▶ **Given data**
"""
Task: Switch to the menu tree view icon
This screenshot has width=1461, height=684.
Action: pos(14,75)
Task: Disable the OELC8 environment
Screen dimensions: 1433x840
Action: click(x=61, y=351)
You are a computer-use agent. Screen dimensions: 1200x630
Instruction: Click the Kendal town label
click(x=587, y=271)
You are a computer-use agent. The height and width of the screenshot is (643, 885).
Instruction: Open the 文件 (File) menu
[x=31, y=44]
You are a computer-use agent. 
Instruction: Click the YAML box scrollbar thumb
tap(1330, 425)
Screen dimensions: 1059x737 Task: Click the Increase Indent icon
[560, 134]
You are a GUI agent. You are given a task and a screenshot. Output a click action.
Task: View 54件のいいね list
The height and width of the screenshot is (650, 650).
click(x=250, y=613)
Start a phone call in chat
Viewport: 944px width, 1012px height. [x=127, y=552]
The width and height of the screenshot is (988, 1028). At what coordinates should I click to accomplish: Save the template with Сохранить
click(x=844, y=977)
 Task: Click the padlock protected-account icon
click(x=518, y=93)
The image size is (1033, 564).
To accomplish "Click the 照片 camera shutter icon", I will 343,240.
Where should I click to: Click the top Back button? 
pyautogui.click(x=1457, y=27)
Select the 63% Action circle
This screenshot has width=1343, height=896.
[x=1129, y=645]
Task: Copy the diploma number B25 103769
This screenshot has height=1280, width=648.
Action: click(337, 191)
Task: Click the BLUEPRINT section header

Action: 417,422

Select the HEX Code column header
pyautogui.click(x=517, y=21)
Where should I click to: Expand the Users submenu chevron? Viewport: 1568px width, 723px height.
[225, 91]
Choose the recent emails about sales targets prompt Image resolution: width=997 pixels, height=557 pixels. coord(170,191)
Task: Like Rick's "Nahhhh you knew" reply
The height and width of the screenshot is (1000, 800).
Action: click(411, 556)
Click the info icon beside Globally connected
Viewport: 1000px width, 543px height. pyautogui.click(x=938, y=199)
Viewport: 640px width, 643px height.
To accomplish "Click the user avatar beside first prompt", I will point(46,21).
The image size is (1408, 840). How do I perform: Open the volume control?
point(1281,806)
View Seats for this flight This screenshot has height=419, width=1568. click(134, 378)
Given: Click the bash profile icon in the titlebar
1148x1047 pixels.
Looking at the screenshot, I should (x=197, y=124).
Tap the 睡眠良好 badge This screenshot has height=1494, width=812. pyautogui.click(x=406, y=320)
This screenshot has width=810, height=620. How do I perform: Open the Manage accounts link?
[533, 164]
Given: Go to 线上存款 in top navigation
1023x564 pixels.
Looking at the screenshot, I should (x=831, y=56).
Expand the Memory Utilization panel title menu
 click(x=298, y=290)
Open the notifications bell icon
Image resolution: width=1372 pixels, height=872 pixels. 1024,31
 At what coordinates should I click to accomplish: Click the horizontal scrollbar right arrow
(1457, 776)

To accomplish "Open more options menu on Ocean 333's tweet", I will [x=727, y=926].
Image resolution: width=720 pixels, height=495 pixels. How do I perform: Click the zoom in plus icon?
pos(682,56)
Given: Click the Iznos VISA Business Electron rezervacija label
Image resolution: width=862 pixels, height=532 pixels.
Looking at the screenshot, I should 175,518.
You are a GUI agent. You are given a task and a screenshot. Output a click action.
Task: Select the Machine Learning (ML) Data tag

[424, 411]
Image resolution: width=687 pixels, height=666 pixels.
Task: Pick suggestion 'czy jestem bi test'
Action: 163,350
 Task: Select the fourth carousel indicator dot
"""
Turn everything from the line containing "will [x=727, y=926]." down to the line containing "Looking at the screenshot, I should 175,518." in the items above into a JSON list of strings, one string per line, with blank lines left out.

[
  "To accomplish \"Open more options menu on Ocean 333's tweet\", I will [x=727, y=926].",
  "Image resolution: width=720 pixels, height=495 pixels. How do I perform: Click the zoom in plus icon?",
  "pos(682,56)",
  "Given: Click the Iznos VISA Business Electron rezervacija label",
  "Image resolution: width=862 pixels, height=532 pixels.",
  "Looking at the screenshot, I should 175,518."
]